PAGE EXCERPT:
************
Domestic aluminium producers have significantly invested in R&D and innovation to indigenously develop special high-performance alloys for various industries. In fact, Vedanta Aluminium is India’s largest producer and exporter of billets, and the world’s largest producer of wire rods (ex-China). Given their technical prowess and willingness to partner with extruders and downstream manufacturers catering to the solar industry, opportunities for players in the Indian solar industry are immense.

Besides availing raw materials (aluminium) that are at par with global quality standards, they can also access R&D centres of these large producers to co-create customized products or product applications as per requirement. Vedanta Aluminium has proposed the creation of an Aluminium Park near its largest aluminium smelter complex at Jharsuguda, in Odisha, which has the potential to support a vibrant downstream ecosystem catering to multiple industries, solar included.

What makes Indian aluminium better?
************
EXTRACTED RECORDS:
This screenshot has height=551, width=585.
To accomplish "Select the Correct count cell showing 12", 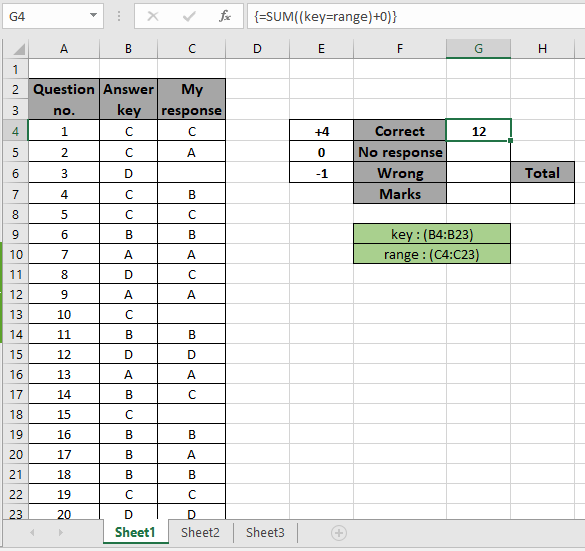I will 478,131.
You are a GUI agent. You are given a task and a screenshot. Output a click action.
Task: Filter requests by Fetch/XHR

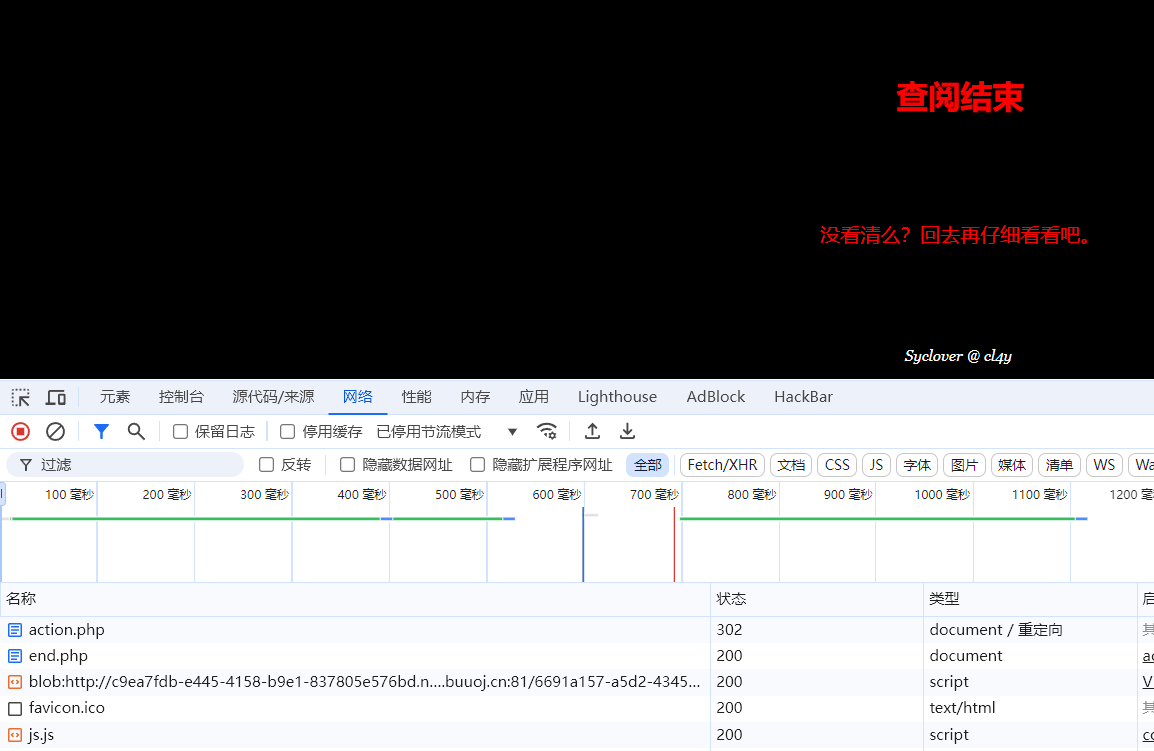click(x=722, y=465)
************
EXERCISE REQUIREMENTS:
[1] In the excerpt on Indian aluminium, where has Vedanta Aluminium proposed creating an Aluminium Park?
[2] Extend the excerpt on Indian aluminium past its final line.

ANSWERS TO THE PROBLEMS:
[1] Near its largest aluminium smelter complex at Jharsuguda, in Odisha.

[2]
The world as well as India’s COP26 targets will create deep demand for crucial ‘green’ metals like aluminium, since base metals are the integral component of solar power systems. However, factors such as lack of financing support, unfavorable policy structures, lack of scale and competition from low-priced and sub-par Chinese imports have stunted India’s domestic module manufacturing growth. As per MNRE data, Solar PV Cell production capacity in India is only 2.5 GW/year and Solar PV Modules capacity is around 9-10 GW/year, whereas the annual requirement for the next 10 years is around 10 GW/year. As a result, the Indian solar industry relies heavily on imports of important components which are of sub-par quality, such as solar cells, modules, and solar inverters. This is done on the sidelines of Indian solar manufacturers’ preference for steel over aluminium, despite aluminium’s proven advantage over steel in solar applications.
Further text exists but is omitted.